● The problem
Reproduce every one of the lines below verbatim, changing no character.

Coordinate data for items:
▽

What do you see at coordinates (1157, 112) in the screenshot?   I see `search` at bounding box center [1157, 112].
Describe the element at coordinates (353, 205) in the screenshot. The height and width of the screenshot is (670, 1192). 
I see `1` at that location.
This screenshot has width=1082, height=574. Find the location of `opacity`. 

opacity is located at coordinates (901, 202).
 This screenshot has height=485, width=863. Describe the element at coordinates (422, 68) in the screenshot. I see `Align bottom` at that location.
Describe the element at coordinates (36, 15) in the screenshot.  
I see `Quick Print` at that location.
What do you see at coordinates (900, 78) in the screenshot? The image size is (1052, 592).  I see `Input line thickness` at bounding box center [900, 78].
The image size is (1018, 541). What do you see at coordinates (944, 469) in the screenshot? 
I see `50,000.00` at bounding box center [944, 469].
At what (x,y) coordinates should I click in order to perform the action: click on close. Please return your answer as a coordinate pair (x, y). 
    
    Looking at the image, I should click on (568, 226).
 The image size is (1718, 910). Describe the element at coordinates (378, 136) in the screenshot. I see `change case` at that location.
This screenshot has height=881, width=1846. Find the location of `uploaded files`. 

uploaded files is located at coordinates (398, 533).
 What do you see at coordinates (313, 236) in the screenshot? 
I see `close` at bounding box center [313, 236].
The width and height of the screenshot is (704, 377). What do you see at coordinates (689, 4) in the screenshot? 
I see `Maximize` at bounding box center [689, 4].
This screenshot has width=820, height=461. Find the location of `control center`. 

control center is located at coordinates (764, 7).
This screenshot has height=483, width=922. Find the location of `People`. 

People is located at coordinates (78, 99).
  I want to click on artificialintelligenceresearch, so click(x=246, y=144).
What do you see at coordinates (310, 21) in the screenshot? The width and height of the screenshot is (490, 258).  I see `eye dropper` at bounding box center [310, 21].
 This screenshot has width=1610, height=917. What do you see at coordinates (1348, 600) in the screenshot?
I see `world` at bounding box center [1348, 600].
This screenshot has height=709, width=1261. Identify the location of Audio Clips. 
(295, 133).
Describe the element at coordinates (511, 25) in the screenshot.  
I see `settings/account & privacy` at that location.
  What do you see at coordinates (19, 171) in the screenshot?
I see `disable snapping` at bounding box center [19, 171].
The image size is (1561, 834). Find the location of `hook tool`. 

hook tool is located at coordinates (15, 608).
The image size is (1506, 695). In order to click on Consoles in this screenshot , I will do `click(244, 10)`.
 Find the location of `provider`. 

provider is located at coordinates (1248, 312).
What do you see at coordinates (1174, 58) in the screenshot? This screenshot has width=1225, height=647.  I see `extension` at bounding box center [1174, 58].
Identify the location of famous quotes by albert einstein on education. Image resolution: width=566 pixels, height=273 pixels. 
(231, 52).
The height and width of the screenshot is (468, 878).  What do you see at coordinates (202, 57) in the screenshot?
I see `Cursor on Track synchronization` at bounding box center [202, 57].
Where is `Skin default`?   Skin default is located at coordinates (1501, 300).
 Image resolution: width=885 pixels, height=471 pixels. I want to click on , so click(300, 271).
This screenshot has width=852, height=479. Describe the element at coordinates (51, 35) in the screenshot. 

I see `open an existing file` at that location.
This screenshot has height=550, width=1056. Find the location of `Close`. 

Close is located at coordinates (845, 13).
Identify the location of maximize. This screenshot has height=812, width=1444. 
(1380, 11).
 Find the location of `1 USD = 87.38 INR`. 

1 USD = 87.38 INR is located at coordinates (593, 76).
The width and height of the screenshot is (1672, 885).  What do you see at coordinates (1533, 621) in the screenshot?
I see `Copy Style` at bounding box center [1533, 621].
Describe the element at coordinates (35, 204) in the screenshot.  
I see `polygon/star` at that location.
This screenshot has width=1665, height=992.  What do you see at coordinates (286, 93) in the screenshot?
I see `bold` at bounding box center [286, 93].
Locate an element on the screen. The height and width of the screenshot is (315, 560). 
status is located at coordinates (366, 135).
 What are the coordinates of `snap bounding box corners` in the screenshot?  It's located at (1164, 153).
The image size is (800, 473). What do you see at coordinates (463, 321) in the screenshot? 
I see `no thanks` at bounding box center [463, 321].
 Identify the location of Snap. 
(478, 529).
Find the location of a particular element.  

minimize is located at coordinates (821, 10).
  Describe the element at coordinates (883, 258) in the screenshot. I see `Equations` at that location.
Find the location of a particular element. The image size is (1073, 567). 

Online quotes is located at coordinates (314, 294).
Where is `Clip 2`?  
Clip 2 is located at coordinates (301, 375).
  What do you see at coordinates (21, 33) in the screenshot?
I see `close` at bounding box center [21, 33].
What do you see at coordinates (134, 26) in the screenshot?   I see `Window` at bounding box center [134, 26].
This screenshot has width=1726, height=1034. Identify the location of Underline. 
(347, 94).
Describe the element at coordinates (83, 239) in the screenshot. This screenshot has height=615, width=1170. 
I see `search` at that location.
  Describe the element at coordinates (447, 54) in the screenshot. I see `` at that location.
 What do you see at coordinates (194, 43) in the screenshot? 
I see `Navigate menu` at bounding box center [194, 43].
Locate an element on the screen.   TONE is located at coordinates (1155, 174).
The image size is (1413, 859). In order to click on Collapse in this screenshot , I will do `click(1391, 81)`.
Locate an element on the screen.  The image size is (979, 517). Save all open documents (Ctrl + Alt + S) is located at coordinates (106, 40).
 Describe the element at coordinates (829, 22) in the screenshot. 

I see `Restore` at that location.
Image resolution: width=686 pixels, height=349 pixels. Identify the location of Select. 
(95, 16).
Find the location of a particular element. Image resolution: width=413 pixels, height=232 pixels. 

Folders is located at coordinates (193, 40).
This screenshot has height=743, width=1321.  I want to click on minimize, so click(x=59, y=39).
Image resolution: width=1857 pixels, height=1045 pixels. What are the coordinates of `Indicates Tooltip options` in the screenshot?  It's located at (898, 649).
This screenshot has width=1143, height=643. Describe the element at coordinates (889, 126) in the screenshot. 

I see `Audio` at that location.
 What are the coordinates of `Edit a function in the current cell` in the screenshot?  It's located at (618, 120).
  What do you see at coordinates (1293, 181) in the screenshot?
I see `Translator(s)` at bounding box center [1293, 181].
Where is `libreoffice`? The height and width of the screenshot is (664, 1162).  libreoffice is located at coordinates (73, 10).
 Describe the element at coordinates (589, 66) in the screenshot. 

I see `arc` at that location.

△

● Answer for this exercise
What do you see at coordinates (1157, 112) in the screenshot?   I see `search` at bounding box center [1157, 112].
Describe the element at coordinates (353, 205) in the screenshot. The height and width of the screenshot is (670, 1192). 
I see `1` at that location.
This screenshot has width=1082, height=574. Find the location of `opacity`. 

opacity is located at coordinates (901, 202).
 This screenshot has height=485, width=863. Describe the element at coordinates (422, 68) in the screenshot. I see `Align bottom` at that location.
Describe the element at coordinates (36, 15) in the screenshot.  
I see `Quick Print` at that location.
What do you see at coordinates (900, 78) in the screenshot? The image size is (1052, 592).  I see `Input line thickness` at bounding box center [900, 78].
The image size is (1018, 541). What do you see at coordinates (944, 469) in the screenshot? 
I see `50,000.00` at bounding box center [944, 469].
At what (x,y) coordinates should I click in order to perform the action: click on close. Please return your answer as a coordinate pair (x, y). 
    
    Looking at the image, I should click on (568, 226).
 The image size is (1718, 910). Describe the element at coordinates (378, 136) in the screenshot. I see `change case` at that location.
This screenshot has height=881, width=1846. Find the location of `uploaded files`. 

uploaded files is located at coordinates (398, 533).
 What do you see at coordinates (313, 236) in the screenshot? 
I see `close` at bounding box center [313, 236].
The width and height of the screenshot is (704, 377). What do you see at coordinates (689, 4) in the screenshot? 
I see `Maximize` at bounding box center [689, 4].
This screenshot has width=820, height=461. Find the location of `control center`. 

control center is located at coordinates (764, 7).
This screenshot has height=483, width=922. Find the location of `People`. 

People is located at coordinates (78, 99).
  I want to click on artificialintelligenceresearch, so click(x=246, y=144).
What do you see at coordinates (310, 21) in the screenshot? The width and height of the screenshot is (490, 258).  I see `eye dropper` at bounding box center [310, 21].
 This screenshot has width=1610, height=917. What do you see at coordinates (1348, 600) in the screenshot?
I see `world` at bounding box center [1348, 600].
This screenshot has height=709, width=1261. Identify the location of Audio Clips. 
(295, 133).
Describe the element at coordinates (511, 25) in the screenshot.  
I see `settings/account & privacy` at that location.
  What do you see at coordinates (19, 171) in the screenshot?
I see `disable snapping` at bounding box center [19, 171].
The image size is (1561, 834). Find the location of `hook tool`. 

hook tool is located at coordinates (15, 608).
The image size is (1506, 695). In order to click on Consoles in this screenshot , I will do `click(244, 10)`.
 Find the location of `provider`. 

provider is located at coordinates (1248, 312).
What do you see at coordinates (1174, 58) in the screenshot? This screenshot has width=1225, height=647.  I see `extension` at bounding box center [1174, 58].
Identify the location of famous quotes by albert einstein on education. Image resolution: width=566 pixels, height=273 pixels. 
(231, 52).
The height and width of the screenshot is (468, 878).  What do you see at coordinates (202, 57) in the screenshot?
I see `Cursor on Track synchronization` at bounding box center [202, 57].
Where is `Skin default`?   Skin default is located at coordinates (1501, 300).
 Image resolution: width=885 pixels, height=471 pixels. I want to click on , so click(300, 271).
This screenshot has width=852, height=479. Describe the element at coordinates (51, 35) in the screenshot. 

I see `open an existing file` at that location.
This screenshot has height=550, width=1056. Find the location of `Close`. 

Close is located at coordinates (845, 13).
Identify the location of maximize. This screenshot has height=812, width=1444. 
(1380, 11).
 Find the location of `1 USD = 87.38 INR`. 

1 USD = 87.38 INR is located at coordinates (593, 76).
The width and height of the screenshot is (1672, 885).  What do you see at coordinates (1533, 621) in the screenshot?
I see `Copy Style` at bounding box center [1533, 621].
Describe the element at coordinates (35, 204) in the screenshot.  
I see `polygon/star` at that location.
This screenshot has width=1665, height=992.  What do you see at coordinates (286, 93) in the screenshot?
I see `bold` at bounding box center [286, 93].
Locate an element on the screen. The height and width of the screenshot is (315, 560). 
status is located at coordinates (366, 135).
 What are the coordinates of `snap bounding box corners` in the screenshot?  It's located at (1164, 153).
The image size is (800, 473). What do you see at coordinates (463, 321) in the screenshot? 
I see `no thanks` at bounding box center [463, 321].
 Identify the location of Snap. 
(478, 529).
Find the location of a particular element.  

minimize is located at coordinates (821, 10).
  Describe the element at coordinates (883, 258) in the screenshot. I see `Equations` at that location.
Find the location of a particular element. The image size is (1073, 567). 

Online quotes is located at coordinates (314, 294).
Where is `Clip 2`?  
Clip 2 is located at coordinates (301, 375).
  What do you see at coordinates (21, 33) in the screenshot?
I see `close` at bounding box center [21, 33].
What do you see at coordinates (134, 26) in the screenshot?   I see `Window` at bounding box center [134, 26].
This screenshot has width=1726, height=1034. Identify the location of Underline. 
(347, 94).
Describe the element at coordinates (83, 239) in the screenshot. This screenshot has height=615, width=1170. 
I see `search` at that location.
  Describe the element at coordinates (447, 54) in the screenshot. I see `` at that location.
 What do you see at coordinates (194, 43) in the screenshot? 
I see `Navigate menu` at bounding box center [194, 43].
Locate an element on the screen.   TONE is located at coordinates (1155, 174).
The image size is (1413, 859). In order to click on Collapse in this screenshot , I will do `click(1391, 81)`.
Locate an element on the screen.  The image size is (979, 517). Save all open documents (Ctrl + Alt + S) is located at coordinates (106, 40).
 Describe the element at coordinates (829, 22) in the screenshot. 

I see `Restore` at that location.
Image resolution: width=686 pixels, height=349 pixels. Identify the location of Select. 
(95, 16).
Find the location of a particular element. Image resolution: width=413 pixels, height=232 pixels. 

Folders is located at coordinates (193, 40).
This screenshot has height=743, width=1321.  I want to click on minimize, so click(x=59, y=39).
Image resolution: width=1857 pixels, height=1045 pixels. What are the coordinates of `Indicates Tooltip options` in the screenshot?  It's located at (898, 649).
This screenshot has width=1143, height=643. Describe the element at coordinates (889, 126) in the screenshot. 

I see `Audio` at that location.
 What are the coordinates of `Edit a function in the current cell` in the screenshot?  It's located at (618, 120).
  What do you see at coordinates (1293, 181) in the screenshot?
I see `Translator(s)` at bounding box center [1293, 181].
Where is `libreoffice`? The height and width of the screenshot is (664, 1162).  libreoffice is located at coordinates (73, 10).
 Describe the element at coordinates (589, 66) in the screenshot. 

I see `arc` at that location.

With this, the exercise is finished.